4 foods to help improve your health and hormone symptoms:

    1. Add more fat:
      Fats are essential to building hormones. It’s impossible to have adequate hormone levels without them. Fat also helps to regulate blood sugar levels, supporting adrenal function. At least 1- 2 tablespoons of fat with every meal. We are talking, avocado, coconut oil, organic meats, Ghee, olive oil, nuts, seeds, fatty fish, eggs.
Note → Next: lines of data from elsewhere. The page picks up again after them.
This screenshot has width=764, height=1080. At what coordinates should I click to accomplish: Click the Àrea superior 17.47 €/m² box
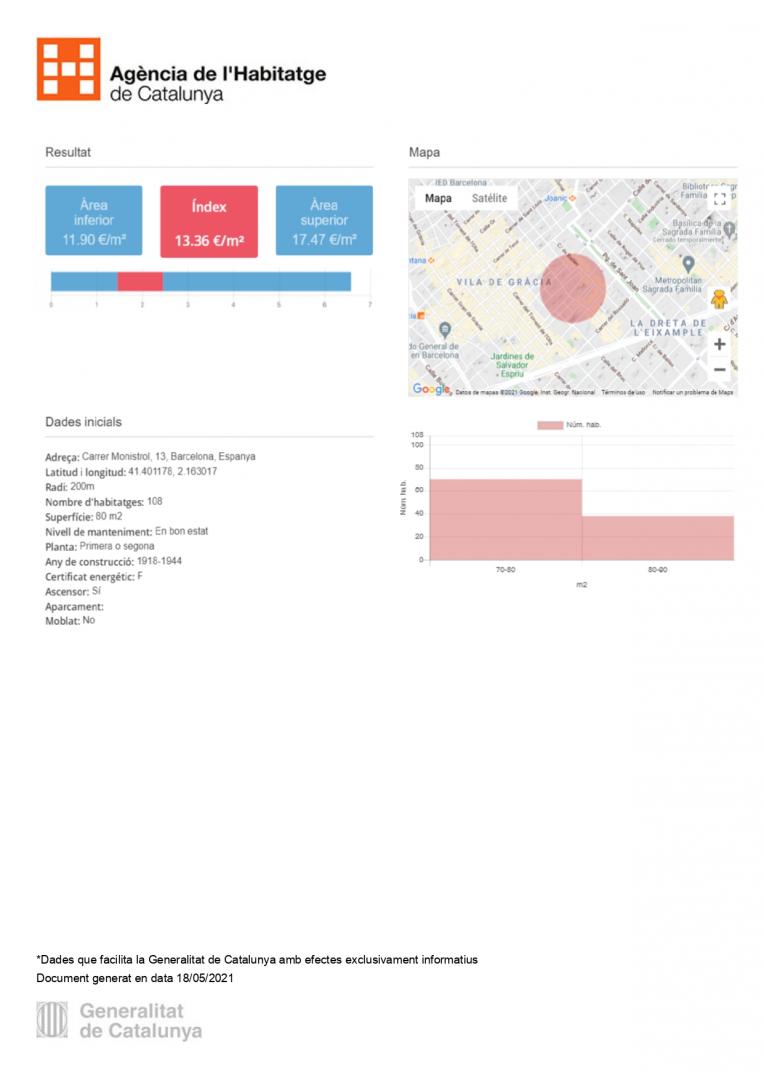click(324, 221)
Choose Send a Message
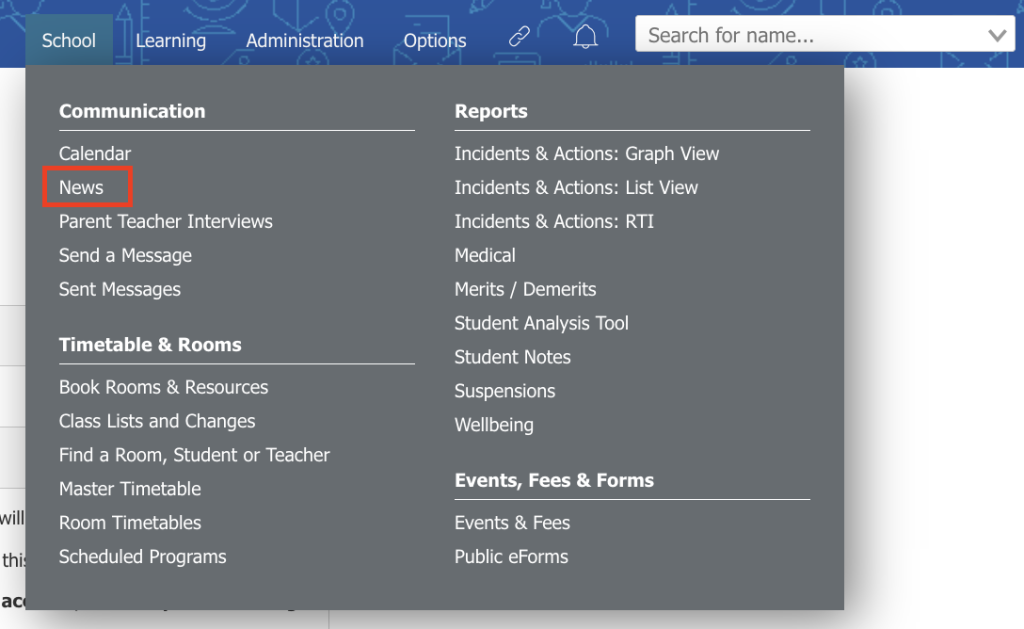The width and height of the screenshot is (1024, 629). 125,255
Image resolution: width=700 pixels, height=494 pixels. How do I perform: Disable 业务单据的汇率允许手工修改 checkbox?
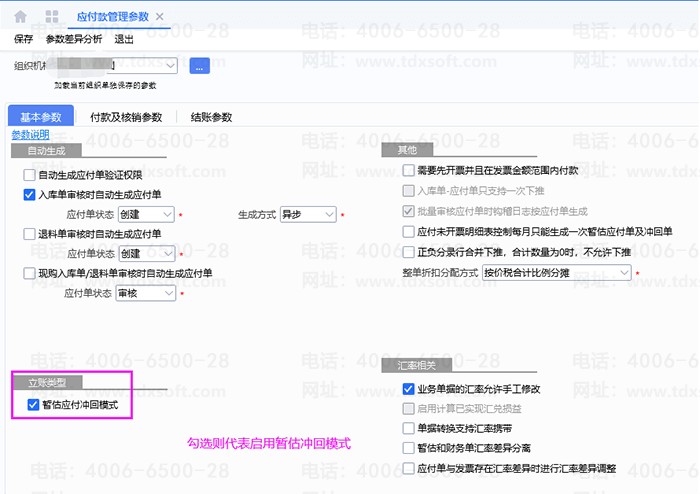coord(408,388)
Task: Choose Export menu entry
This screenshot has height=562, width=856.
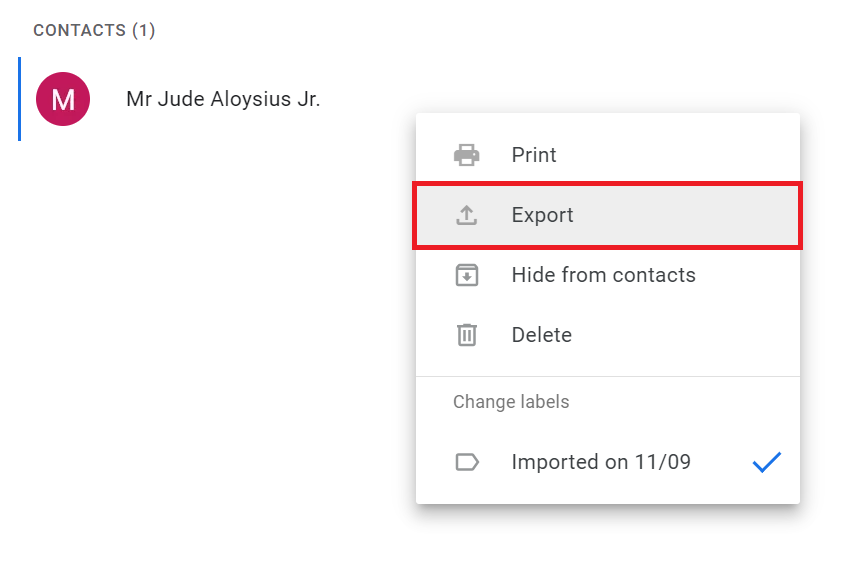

MCT oil, butter.
    2. Ditch sugar:
      It may seem like the impossible but the outcomes of quitting sugar (one of the most addictive substances going around) are so significant in helping women gain control of cravings and improving hormones balance through reducing blood sugar ups and downs and reducing inflammation.
    3. Eat Brassica veggies:
      These veggies are rich in minerals and vitamins but contain some specific constituents (sulphur and diindolymethane) that help to support the processing and elimination of excess estrogen. Try eating these veggies daily. At least ½ a cup a day. Kale, cauliflower, Brussel sprouts, broccoli, collard greens, cabbage.
    4. Eat Probiotic rich foods:
      The gut and the microbes that inhabit it have a direct effect on our entire body, including our hormones and keeping the immune system and inflammation in check. Inflammation can have a direct effect on stress of the adrenals. Once the adrenals are out of balance it has a knock on effect on all other hormones. Eating probiotic foods has a positive effect on overall wellbeing. It can boost immune function, improve digestion, regulate mood and improve skin. Eat probiotic foods like sauerkraut, kimchi, kombucha, kefir, good quality yoghurt, beet kvass or consider taking a good quality probiotic.

Lemon Maca Bliss Balls

Looking for a healthy snack or treat to share with visitors or enjoy with a cup of tea. This is my daughter’s favourite and always makes her happy when I have ready for school pick up.  Packed with health fats these will keep everyone satisfied and happy!


  • ½ cup raw cashews
  • ½ cup raw almonds
  • 1 cup of coconut (desiccated) + extra for rolling
  • zest of one large lemon
  • juice of a lemon
  • 1 tsp vanilla extract
  • A pinch of sea salt
  • 1 tablespoon of rice malt syrup (optional)
  • 1 tablespoon of maca powder


  1. Place all ingredients in food processor until it becomes a sticky crumble or dough, check regularly as may overdo it and it turns to butter.
  2. Roll balls to desired size (I like to make smaller ones for the kids and larger ones for me)
  3. Roll the balls in extra coconut and place in the fried or freezer to set.


Fun food fact

Maca is a root that is native to Peru. Its benefits include a positive effect on hormone balance. It has been used to help boost energy, improve menstrual issues, mood and libido. Mixed with the good fats from coconut and nuts these little gals are perfect for helping regulate hormones.